La détente se confirme sur les marchés agricoles mondiaux. En janvier 2026, l'indice FAO des prix des produits alimentaires a enregistré son 5e mois consécutif de baisse, s'établissant à 123,9 points. Un recul modéré de 0,4% sur un mois, mais riche d'enseignements sur l'évolution des équilibres mondiaux entre offre, demande et aléas géopolitiques.
Sur un an, l'indice recule de 0,6% et reste inférieur de près de 23% à son pic historique de mars 2022, atteint au plus fort des tensions post pandémiques et géopolitiques.
Produits laitiers, viande et sucre tirent les prix vers le bas
La baisse globale est principalement portée par le repli marqué des prix des produits laitiers, de la viande et du sucre. Ces évolutions ont plus que compensé les hausses observées sur les céréales et les huiles végétales, évitant ainsi un retournement de tendance.

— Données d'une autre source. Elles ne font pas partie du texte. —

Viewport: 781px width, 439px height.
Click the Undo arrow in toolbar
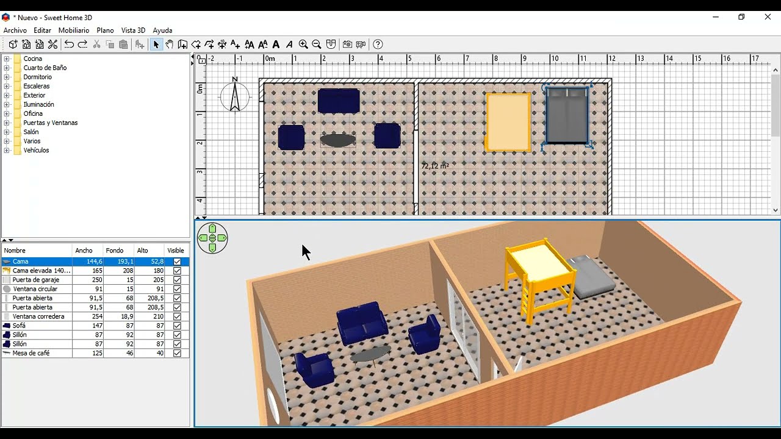69,45
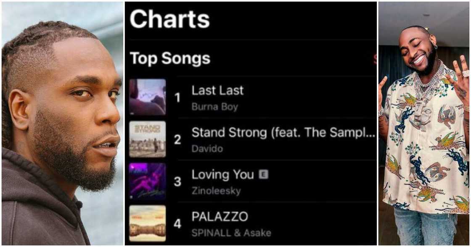Click the explicit E badge
Image resolution: width=471 pixels, height=247 pixels.
pos(263,174)
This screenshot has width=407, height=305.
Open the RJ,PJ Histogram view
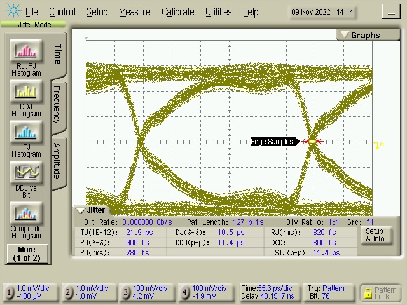[x=26, y=52]
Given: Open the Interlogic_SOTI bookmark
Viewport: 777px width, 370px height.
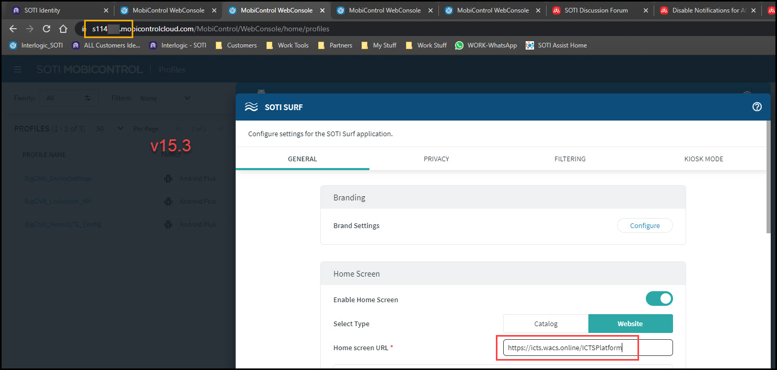Looking at the screenshot, I should click(36, 45).
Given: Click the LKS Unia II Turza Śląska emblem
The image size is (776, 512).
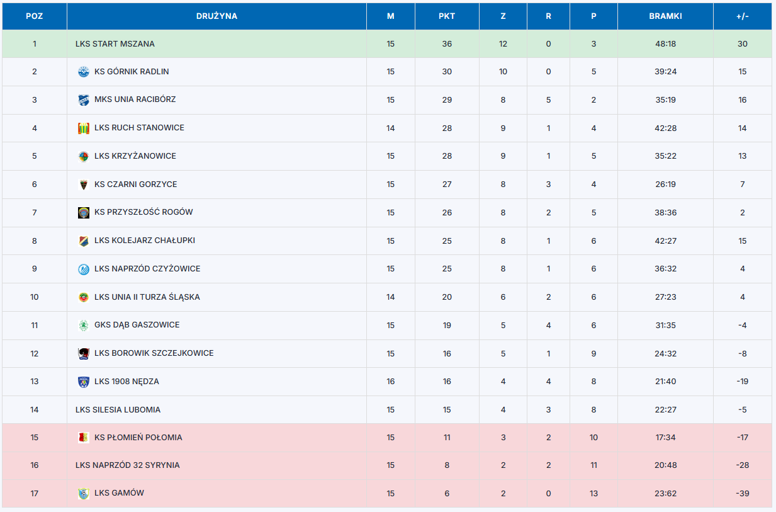Looking at the screenshot, I should [x=83, y=297].
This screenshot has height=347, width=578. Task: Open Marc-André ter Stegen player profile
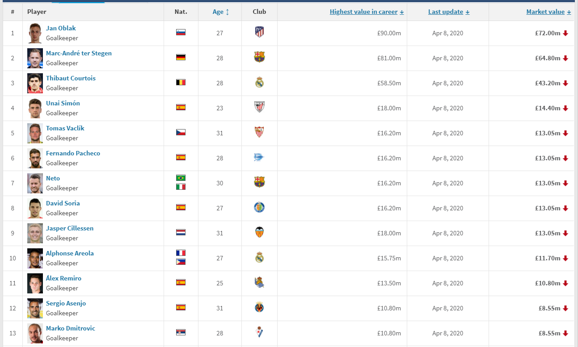pyautogui.click(x=79, y=53)
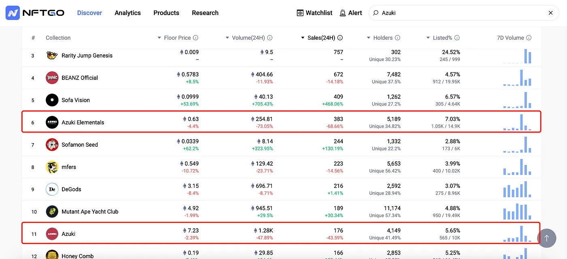Sort by Floor Price arrow
567x259 pixels.
click(159, 38)
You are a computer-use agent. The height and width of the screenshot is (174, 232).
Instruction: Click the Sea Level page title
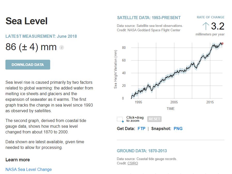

Les produits laitiers affichent la correction la plus nette. L'indice dédié chute de 5% sur un mois et de près de 15% sur un an, signant une 7e baisse mensuelle d'affilée. L'abondance de l'offre en Europe et aux États Unis, conjuguée à une concurrence internationale accrue, pèse lourdement sur les prix du fromage et du beurre. Seules les poudres de lait résistent, soutenues par un regain de la demande à l'importation en Afrique du Nord, au Proche Orient et dans certaines régions d'Asie.
Du côté de la viande, l'indice recule légèrement sur un mois mais reste en hausse de plus de 6% sur un an. La baisse est essentiellement imputable à la viande porcine, pénalisée par une demande internationale atone et des disponibilités abondantes en Europe. Les prix du bœuf et de l'ovin demeurent globalement stables, tandis que la volaille progresse, portée par une forte demande mondiale et par la hausse des cours au Brésil.

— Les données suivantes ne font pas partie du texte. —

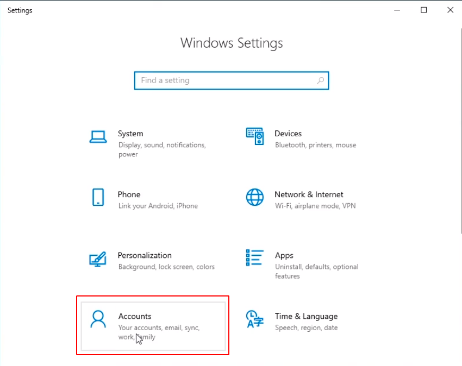Click the Network & Internet globe icon

(254, 197)
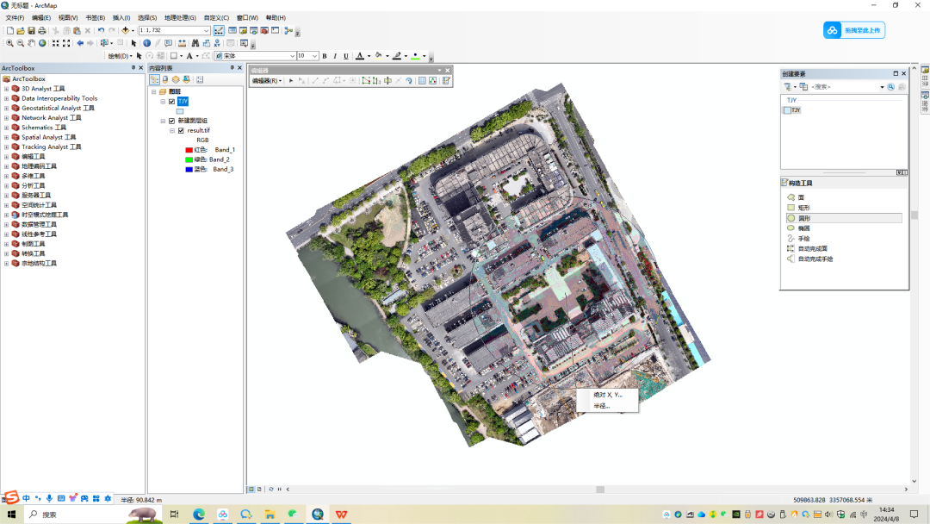The width and height of the screenshot is (930, 524).
Task: Open the Find binoculars tool
Action: 195,43
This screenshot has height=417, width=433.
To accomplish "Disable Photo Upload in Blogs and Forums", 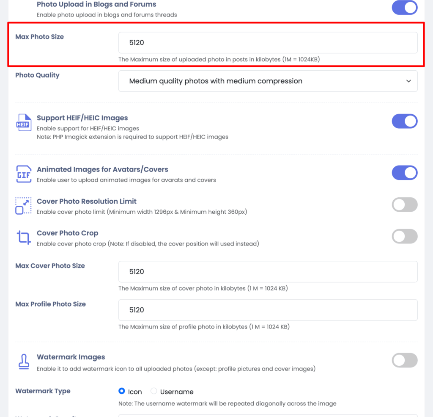I will click(405, 8).
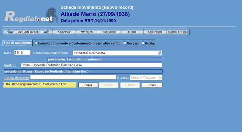Go to Dati Clinici section
Image resolution: width=242 pixels, height=132 pixels.
coord(109,32)
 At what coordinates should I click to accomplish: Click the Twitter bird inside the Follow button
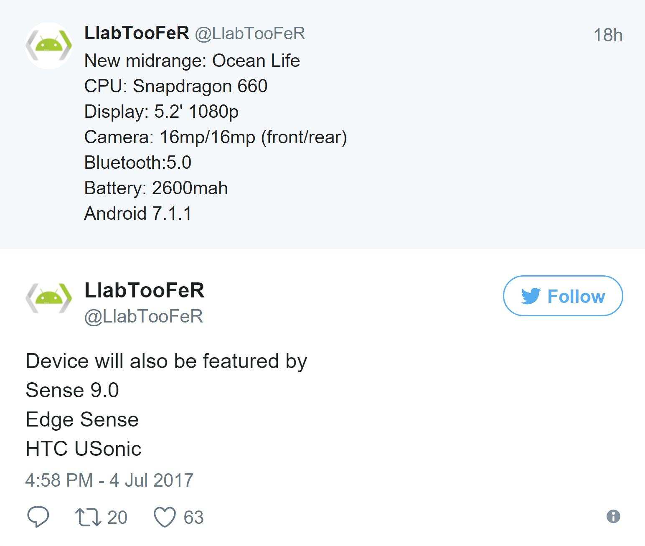tap(531, 297)
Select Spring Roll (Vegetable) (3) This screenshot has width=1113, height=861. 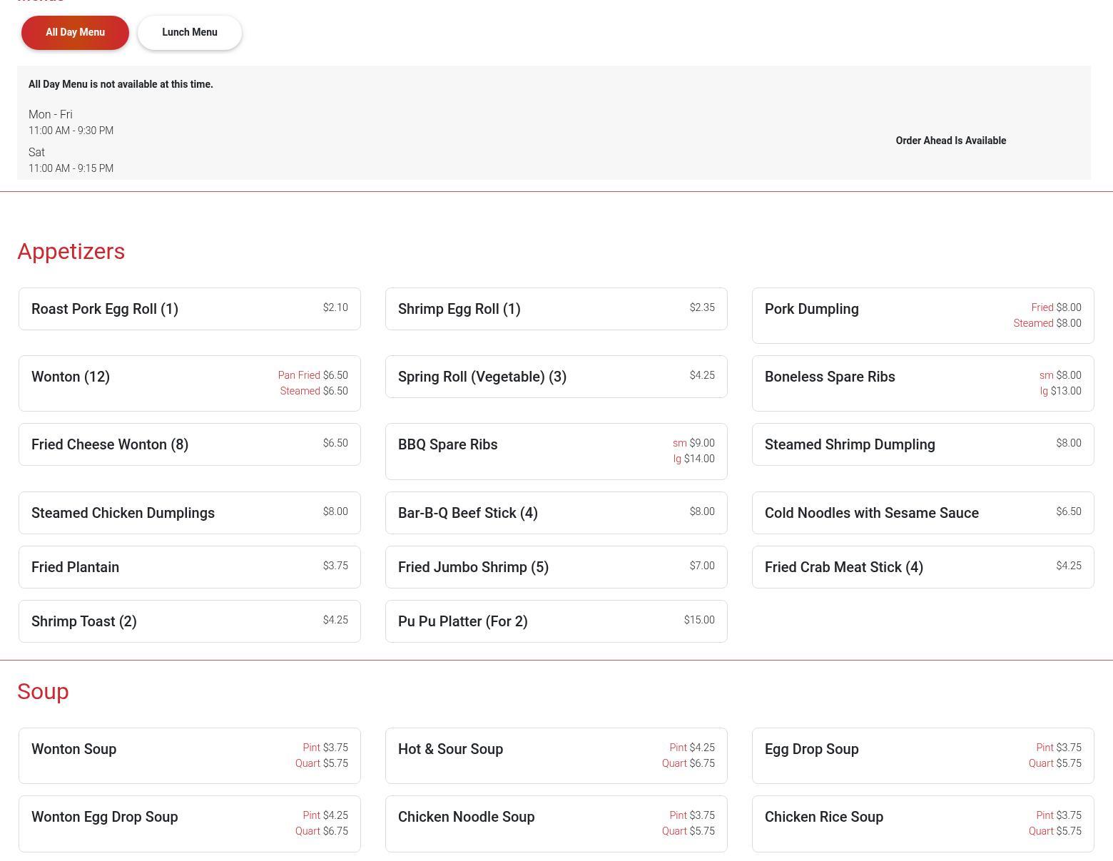[556, 377]
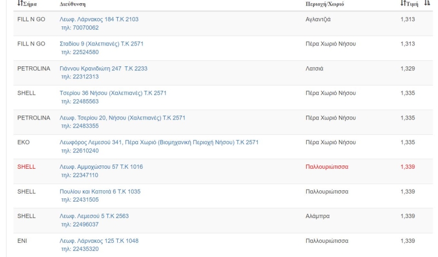Click the Διεύθυνση column header
Image resolution: width=438 pixels, height=257 pixels.
73,4
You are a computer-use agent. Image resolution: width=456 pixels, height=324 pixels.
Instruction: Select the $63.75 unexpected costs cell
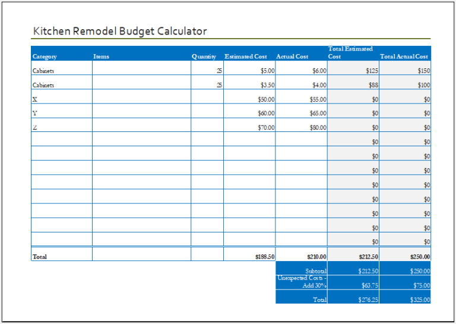[353, 285]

Le sucre confirme lui aussi sa trajectoire baissière. Les prix chutent de 19% sur un an, sous l'effet d'un net rebond de la production en Inde et de perspectives favorables en Thaïlande et au Brésil. L'anticipation d'une offre mondiale abondante exerce une pression durable sur les marchés.

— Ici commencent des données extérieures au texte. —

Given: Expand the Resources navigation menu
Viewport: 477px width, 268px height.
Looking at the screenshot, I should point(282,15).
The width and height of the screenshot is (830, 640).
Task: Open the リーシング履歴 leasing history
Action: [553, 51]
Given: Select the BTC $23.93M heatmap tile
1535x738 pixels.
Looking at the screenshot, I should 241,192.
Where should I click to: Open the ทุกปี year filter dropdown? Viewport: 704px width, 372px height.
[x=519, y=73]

Céréales et huiles végétales évoluent en ordre dispersé
Les céréales affichent une légère hausse mensuelle, mais restent en net recul sur un an. Les prix du blé se stabilisent, pris entre des inquiétudes climatiques dans certaines grandes zones de production et une situation mondiale de stocks jugée confortable. Le maïs poursuit son repli, malgré une demande soutenue pour l'éthanol aux États Unis, tandis que le riz fait figure d'exception avec une hausse notable, alimentée par une demande plus ferme, notamment pour les variétés parfumées.
Les huiles végétales repartent à la hausse. L'indice progresse de plus de 2% sur un mois et de 10% sur un an, tiré par les huiles de palme, de soja et de tournesol. Les tensions sur l'offre en Asie du Sud Est et dans la région de la mer Noire, combinées à une demande soutenue liée aux agrocarburants, expliquent cette remontée. Seule l'huile de colza recule, pénalisée par des importations abondantes dans l'Union européenne.
La poursuite de la baisse des prix alimentaires constitue une respiration pour les ménages et pour les pays importateurs nets, en particulier dans les économies émergentes et en développement. Elle ne doit toutefois pas masquer la fragilité persistante des équilibres. Les marchés restent exposés aux aléas climatiques, aux décisions commerciales et aux tensions géopolitiques qui peuvent rapidement inverser les tendances.